§ TO DO
Write out all of the records below word for word, keeping every line the same.

§ Stored data
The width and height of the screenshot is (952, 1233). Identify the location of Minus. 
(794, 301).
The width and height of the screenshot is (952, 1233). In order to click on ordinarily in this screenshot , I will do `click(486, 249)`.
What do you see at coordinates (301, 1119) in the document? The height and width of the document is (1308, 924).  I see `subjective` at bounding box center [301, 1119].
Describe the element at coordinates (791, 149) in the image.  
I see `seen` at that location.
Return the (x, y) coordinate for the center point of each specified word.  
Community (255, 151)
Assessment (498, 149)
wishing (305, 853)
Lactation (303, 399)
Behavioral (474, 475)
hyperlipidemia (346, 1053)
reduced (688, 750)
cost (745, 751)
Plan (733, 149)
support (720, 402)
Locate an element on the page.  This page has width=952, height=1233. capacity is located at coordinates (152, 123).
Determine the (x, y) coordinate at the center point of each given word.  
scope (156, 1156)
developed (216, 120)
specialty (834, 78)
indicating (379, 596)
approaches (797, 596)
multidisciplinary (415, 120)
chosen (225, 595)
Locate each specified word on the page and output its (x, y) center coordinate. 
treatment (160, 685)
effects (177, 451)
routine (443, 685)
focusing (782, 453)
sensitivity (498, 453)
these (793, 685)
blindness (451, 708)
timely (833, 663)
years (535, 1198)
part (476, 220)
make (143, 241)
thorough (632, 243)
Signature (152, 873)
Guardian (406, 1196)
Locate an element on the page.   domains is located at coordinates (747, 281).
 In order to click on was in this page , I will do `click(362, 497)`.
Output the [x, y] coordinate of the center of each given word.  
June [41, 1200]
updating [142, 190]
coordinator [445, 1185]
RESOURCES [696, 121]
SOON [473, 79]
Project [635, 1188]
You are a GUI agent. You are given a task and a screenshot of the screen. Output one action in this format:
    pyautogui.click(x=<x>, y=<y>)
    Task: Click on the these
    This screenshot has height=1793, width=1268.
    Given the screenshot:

§ SOLUTION TO THIS EXERCISE
The width and height of the screenshot is (952, 1233). Identify the location of Minus. 
(794, 301).
The width and height of the screenshot is (952, 1233). In order to click on ordinarily in this screenshot , I will do `click(486, 249)`.
What do you see at coordinates (301, 1119) in the document? The height and width of the document is (1308, 924).  I see `subjective` at bounding box center [301, 1119].
Describe the element at coordinates (791, 149) in the image.  
I see `seen` at that location.
Return the (x, y) coordinate for the center point of each specified word.  
Community (255, 151)
Assessment (498, 149)
wishing (305, 853)
Lactation (303, 399)
Behavioral (474, 475)
hyperlipidemia (346, 1053)
reduced (688, 750)
cost (745, 751)
Plan (733, 149)
support (720, 402)
Locate an element on the page.  This page has width=952, height=1233. capacity is located at coordinates (152, 123).
Determine the (x, y) coordinate at the center point of each given word.  
scope (156, 1156)
developed (216, 120)
specialty (834, 78)
indicating (379, 596)
approaches (797, 596)
multidisciplinary (415, 120)
chosen (225, 595)
Locate each specified word on the page and output its (x, y) center coordinate. 
treatment (160, 685)
effects (177, 451)
routine (443, 685)
focusing (782, 453)
sensitivity (498, 453)
these (793, 685)
blindness (451, 708)
timely (833, 663)
years (535, 1198)
part (476, 220)
make (143, 241)
thorough (632, 243)
Signature (152, 873)
Guardian (406, 1196)
Locate an element on the page.   domains is located at coordinates (747, 281).
 In order to click on was in this page , I will do `click(362, 497)`.
Output the [x, y] coordinate of the center of each given word.  
June [41, 1200]
updating [142, 190]
coordinator [445, 1185]
RESOURCES [696, 121]
SOON [473, 79]
Project [635, 1188]
You are a GUI agent. You are given a task and a screenshot of the screen. Output one action in this format:
    pyautogui.click(x=<x>, y=<y>)
    Task: Click on the these
    This screenshot has height=1793, width=1268.
    Given the screenshot:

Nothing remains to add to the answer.